A Scalable Open-Source System for Impervious Land Mapping Using GRASS and the Python Ecosystem
Keywords: Sentinel-2 time series, aerial imagery, GRASS, TorchGeo, EuroSAT, Random Forest
Abstract. This paper presents a scalable open-source system for national-level impervious-surface mapping and monitoring that combines GRASS, HDF5 and Python-based machine-learning libraries. Continuous Sentinel-2 multispectral monitoring is paired with targeted very high resolution (VHR) orthophoto segmentation to efficiently detect and delineate land transformation. Sentinel-2 imagery is retrieved from the Microsoft Planetary Computer, organized into a GRASS space-time raster dataset and classified using TorchGeo models fine-tuned on the EuroSAT dataset. Persistent transitions toward impervious-related classes identify disturbance candidates, and these areas trigger semantic segmentation of corresponding orthophoto tiles using GPU-accelerated Random Forests in RAPIDS cuML. The resulting outputs are vectorized, enriched with registry data and disseminated through spatial database services.

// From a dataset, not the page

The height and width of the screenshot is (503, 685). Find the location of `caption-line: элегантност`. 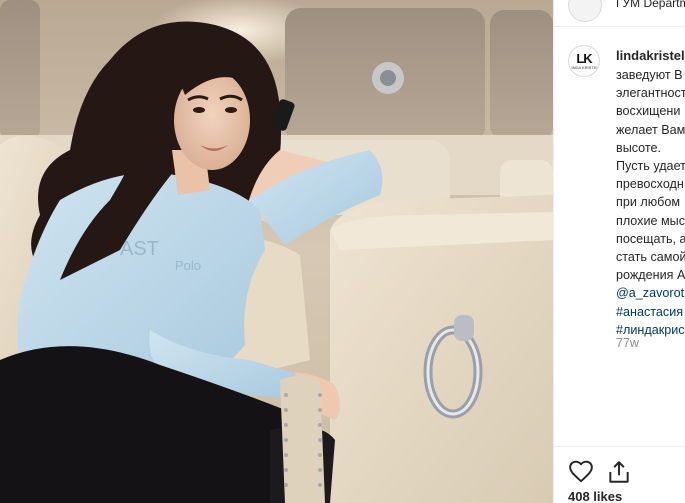

caption-line: элегантност is located at coordinates (650, 94). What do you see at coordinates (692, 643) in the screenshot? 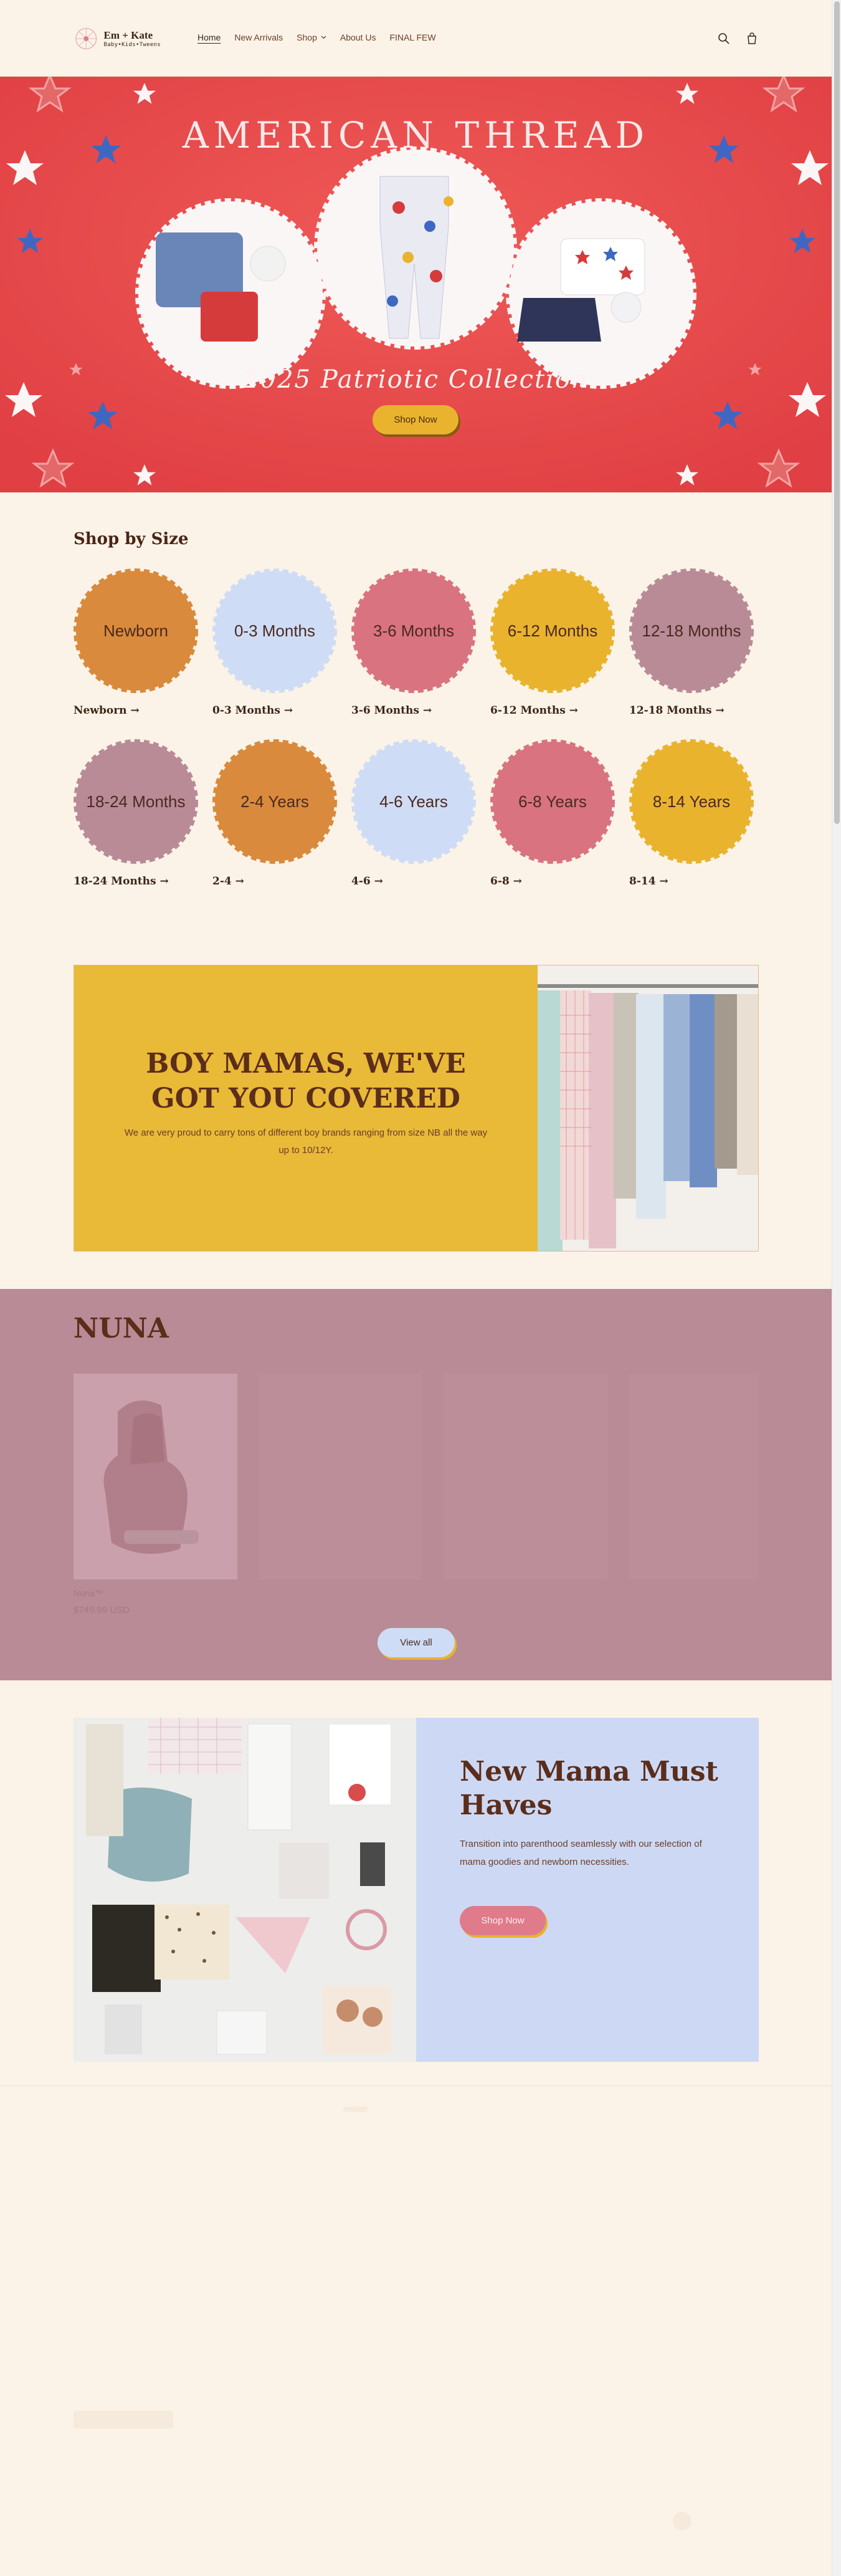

Applied to Slovenia for the 2020–2025 period, the system detected 99 km² of new impervious surfaces across a 20,271 km² study area, corresponding to 0.5 % land transformation (0.1 % annually). These results demonstrate that integrating continuous multispectral time-series analysis with event-driven VHR segmentation provides an efficient, reproducible and high-detail approach for operational land-change detection and environmental assessment.